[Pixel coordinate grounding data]
[Start of Attachment]
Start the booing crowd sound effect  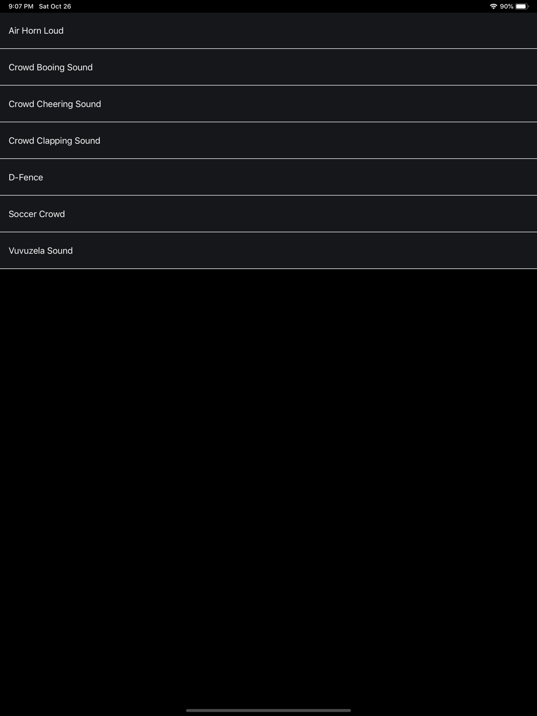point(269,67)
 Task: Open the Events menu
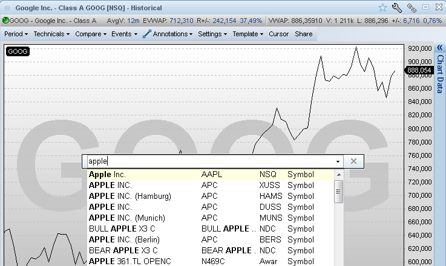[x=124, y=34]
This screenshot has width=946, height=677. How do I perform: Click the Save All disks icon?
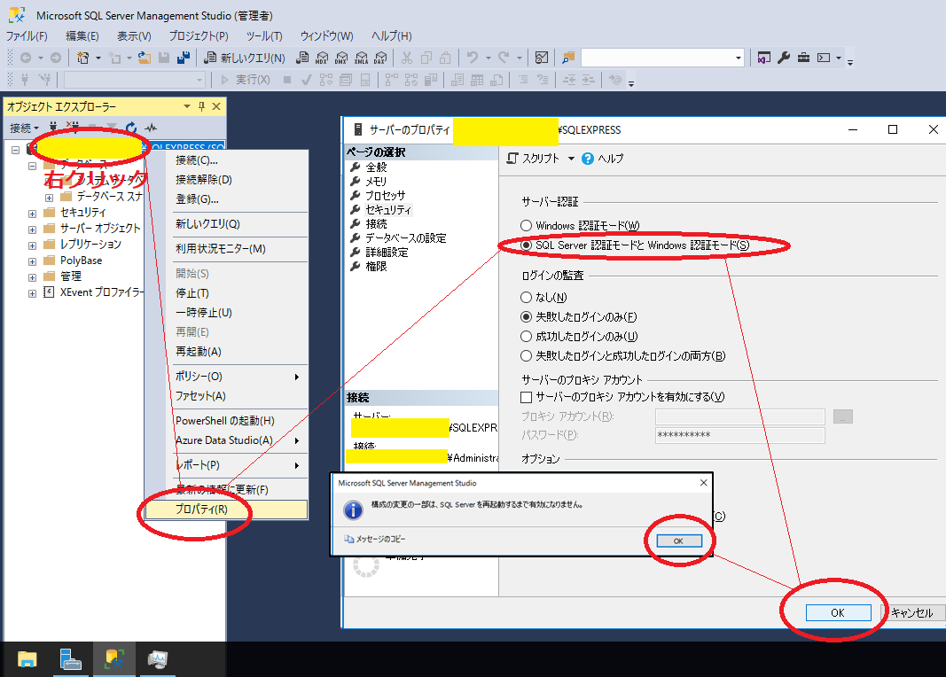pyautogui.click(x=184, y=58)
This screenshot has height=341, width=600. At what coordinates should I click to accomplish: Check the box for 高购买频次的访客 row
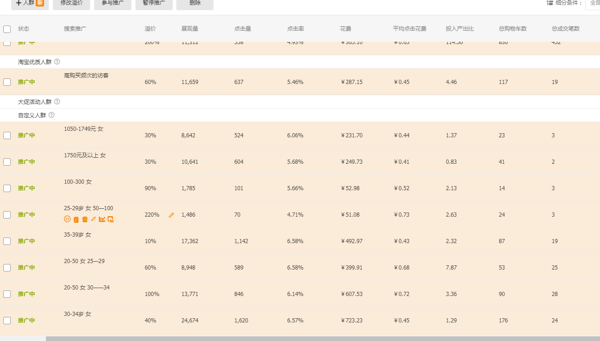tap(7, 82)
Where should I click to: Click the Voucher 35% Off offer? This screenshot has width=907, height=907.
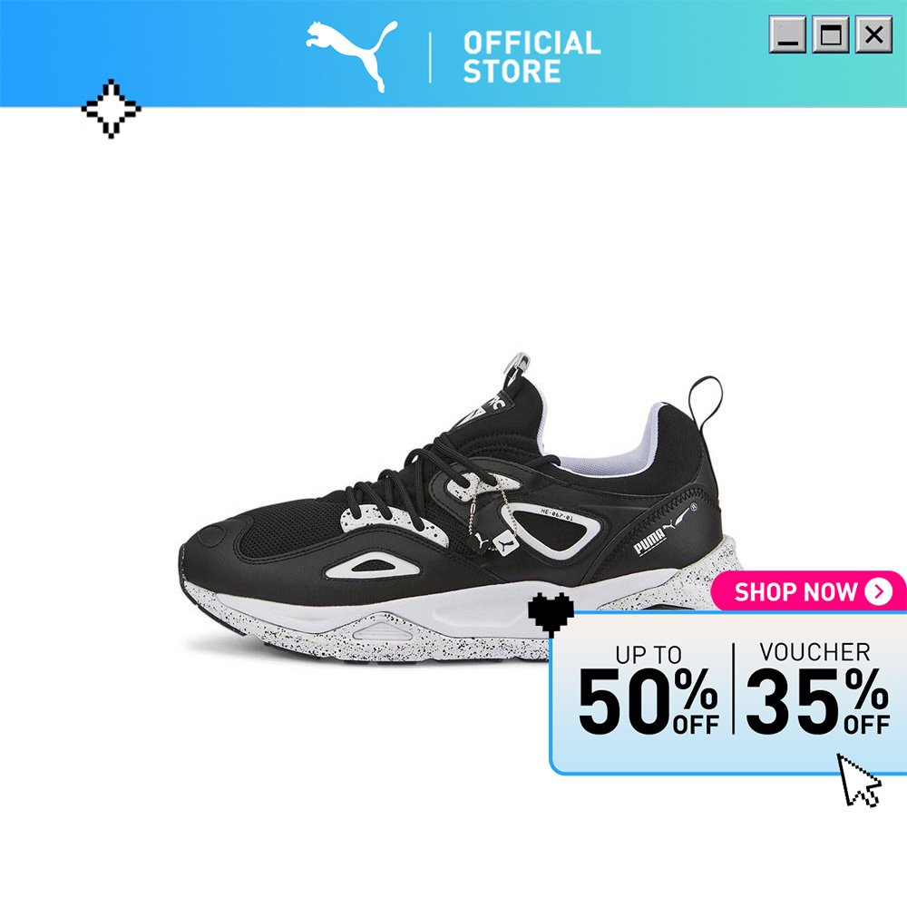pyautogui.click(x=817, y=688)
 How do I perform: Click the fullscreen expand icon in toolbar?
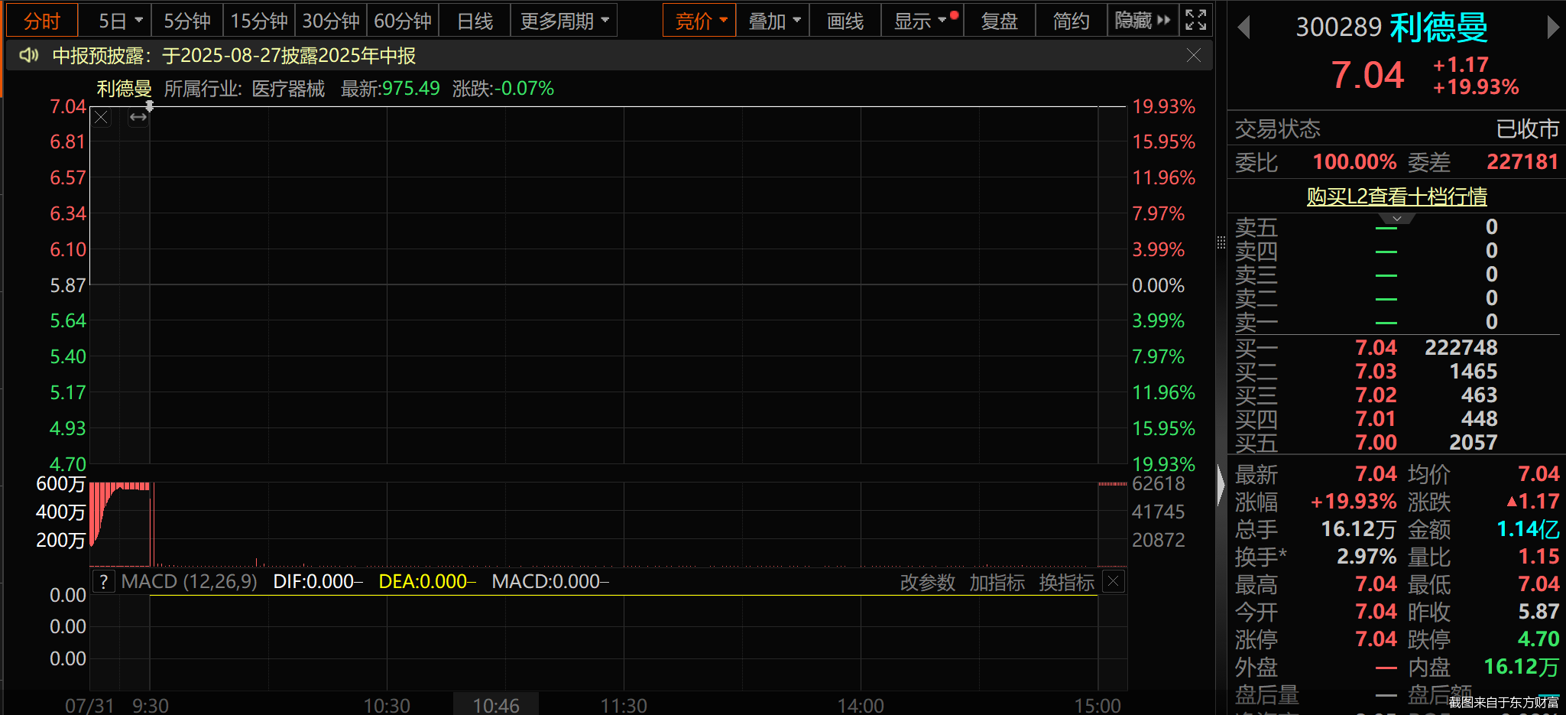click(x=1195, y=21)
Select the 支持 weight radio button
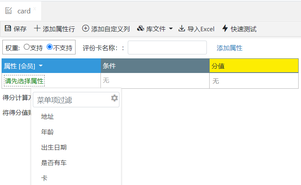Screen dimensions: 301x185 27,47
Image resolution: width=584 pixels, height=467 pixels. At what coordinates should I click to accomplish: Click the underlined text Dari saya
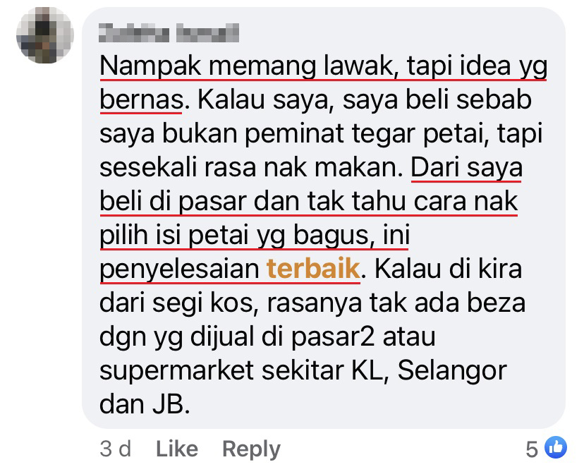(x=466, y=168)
[End of Attachment]
#### TASK INSTRUCTIONS:
Lines from the one holding "This screenshot has height=341, width=600." to the end of the data, both ends included, are to be given again exactly; no pictures belong in the copy.

#### TASK RESULT:
This screenshot has height=341, width=600. At what coordinates should I click to accomplish: Check the box for 高购买频次的访客 row
tap(7, 82)
Where should I click to: Click the Voucher 35% Off offer? This screenshot has width=907, height=907.
pyautogui.click(x=817, y=688)
 How do I perform: Click the fullscreen expand icon in toolbar?
click(x=1195, y=21)
Select the 支持 weight radio button
Screen dimensions: 301x185 27,47
Image resolution: width=584 pixels, height=467 pixels. At what coordinates should I click to accomplish: Click the underlined text Dari saya
(x=466, y=168)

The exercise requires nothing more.